Os ambientalistas sugerem que o laudo seja pago com recursos das multas pagas pela Petrobras por ocasião dos acidentes. "Não dá para confiar nas informações da Petrobras, que já mostrou que não trata a questão do meio ambiente com nenhuma seriedade", diz o diretor da Sociedade de Pesquisa à Vida Selvagem (SPVS), Clóvis Ricardo Borges. Para ele, de nada adiantam as discussões após os acidentes se restringirem ao estabelecimento de multas. "É preciso exigir que a empresa tome providências para evitar de fato os acidentes", diz.

O biólogo Tiaraju de Mesquita Fialho também cobra um compromisso maior da Petrobras com a manutenção dos equipamentos. "Não podemos ficar à mercê da Petrobras, que diz que vai providenciar um sistema de detecção de vazamentos a lazer, mas carece de um sistema de manutenção eficiente", diz. "Desta vez, o rompimento do duto coloca em risco os rios Nhundiaquara, a baía de Antonina. Não compromete o abastecimento de água. E se o vazamento tivesse acontecido no início do duto, na região do rio Pequeno em Piraquara, comprometendo 70% da região metropolitana", questiona.

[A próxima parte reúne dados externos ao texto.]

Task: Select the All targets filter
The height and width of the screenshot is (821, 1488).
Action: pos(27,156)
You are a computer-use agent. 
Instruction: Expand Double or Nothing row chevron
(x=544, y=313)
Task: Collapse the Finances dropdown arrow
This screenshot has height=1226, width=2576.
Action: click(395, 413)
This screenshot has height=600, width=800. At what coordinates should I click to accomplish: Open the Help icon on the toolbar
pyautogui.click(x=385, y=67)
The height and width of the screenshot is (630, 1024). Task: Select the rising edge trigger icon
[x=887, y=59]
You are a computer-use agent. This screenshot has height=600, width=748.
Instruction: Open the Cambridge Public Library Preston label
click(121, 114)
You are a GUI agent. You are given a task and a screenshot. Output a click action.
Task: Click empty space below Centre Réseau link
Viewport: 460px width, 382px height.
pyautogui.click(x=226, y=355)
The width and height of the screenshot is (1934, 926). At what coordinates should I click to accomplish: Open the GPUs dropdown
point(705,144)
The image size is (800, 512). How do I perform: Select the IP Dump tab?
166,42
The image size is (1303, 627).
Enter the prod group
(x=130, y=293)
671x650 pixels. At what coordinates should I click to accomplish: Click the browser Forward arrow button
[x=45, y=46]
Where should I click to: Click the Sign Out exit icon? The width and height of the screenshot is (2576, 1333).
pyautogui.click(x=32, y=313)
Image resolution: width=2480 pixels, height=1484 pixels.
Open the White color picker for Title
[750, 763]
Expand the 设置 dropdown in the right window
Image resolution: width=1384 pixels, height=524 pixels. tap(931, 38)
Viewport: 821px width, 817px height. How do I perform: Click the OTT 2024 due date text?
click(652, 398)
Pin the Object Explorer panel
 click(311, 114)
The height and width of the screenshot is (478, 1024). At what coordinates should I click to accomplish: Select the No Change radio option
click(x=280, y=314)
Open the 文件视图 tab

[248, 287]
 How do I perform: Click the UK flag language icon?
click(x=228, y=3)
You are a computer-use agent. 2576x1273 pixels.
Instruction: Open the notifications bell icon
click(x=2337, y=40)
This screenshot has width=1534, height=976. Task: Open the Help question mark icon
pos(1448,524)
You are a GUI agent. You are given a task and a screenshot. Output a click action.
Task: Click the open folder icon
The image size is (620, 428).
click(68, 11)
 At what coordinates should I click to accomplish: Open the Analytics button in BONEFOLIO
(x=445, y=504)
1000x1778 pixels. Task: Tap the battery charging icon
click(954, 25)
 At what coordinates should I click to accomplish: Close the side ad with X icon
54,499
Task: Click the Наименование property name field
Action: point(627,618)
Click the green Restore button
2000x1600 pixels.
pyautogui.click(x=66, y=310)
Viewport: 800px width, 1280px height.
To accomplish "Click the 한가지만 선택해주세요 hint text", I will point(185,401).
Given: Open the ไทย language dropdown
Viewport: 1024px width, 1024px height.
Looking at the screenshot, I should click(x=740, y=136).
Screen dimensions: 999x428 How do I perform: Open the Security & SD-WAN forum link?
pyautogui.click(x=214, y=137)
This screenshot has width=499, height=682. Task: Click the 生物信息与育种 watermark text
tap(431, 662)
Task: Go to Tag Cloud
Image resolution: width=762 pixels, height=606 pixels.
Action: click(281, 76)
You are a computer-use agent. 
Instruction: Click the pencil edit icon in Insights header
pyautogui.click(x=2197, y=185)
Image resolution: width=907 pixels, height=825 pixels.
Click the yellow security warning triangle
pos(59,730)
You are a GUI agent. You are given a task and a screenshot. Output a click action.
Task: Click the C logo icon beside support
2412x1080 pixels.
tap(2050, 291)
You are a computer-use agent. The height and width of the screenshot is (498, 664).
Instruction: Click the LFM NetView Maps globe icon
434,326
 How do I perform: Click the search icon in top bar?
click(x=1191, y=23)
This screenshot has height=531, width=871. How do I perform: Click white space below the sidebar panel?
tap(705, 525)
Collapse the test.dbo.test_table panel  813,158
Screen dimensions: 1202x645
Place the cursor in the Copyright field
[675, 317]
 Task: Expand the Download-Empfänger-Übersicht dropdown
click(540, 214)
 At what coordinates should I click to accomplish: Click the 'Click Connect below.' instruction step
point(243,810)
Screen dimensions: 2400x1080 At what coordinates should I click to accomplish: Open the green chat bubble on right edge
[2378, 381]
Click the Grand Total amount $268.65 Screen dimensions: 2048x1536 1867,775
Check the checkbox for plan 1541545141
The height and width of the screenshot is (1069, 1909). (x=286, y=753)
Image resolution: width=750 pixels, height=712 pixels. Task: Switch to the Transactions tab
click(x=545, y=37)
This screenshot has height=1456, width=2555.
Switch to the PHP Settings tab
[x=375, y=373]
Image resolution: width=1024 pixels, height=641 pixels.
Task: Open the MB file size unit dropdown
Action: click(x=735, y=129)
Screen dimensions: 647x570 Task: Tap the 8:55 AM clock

O Instituto Ambiental do Paraná (IAP) só irá definir as penalidades à Petrobras depois de concluído o laudo técnico. Até agora, o IAP determinou a interdição do duto e notificou a Petrobras a comparecer ontem às 13 horas no órgão para prestar informações sobre o acidente. O secretário Estadual do Meio Ambiente José Antônio Andreguetto determinou ainda que a Delegacia de Proteção ao Meio Ambiente instaure inquérito policial para apurar o caso.

IAP e Petrobras também estavam trabalhando junto à população local, orientando para o não consumo da água do rio e riscos de incêndio. Como muitos moradores usam água do rio, um carro-pipa está providenciando o abastecimento.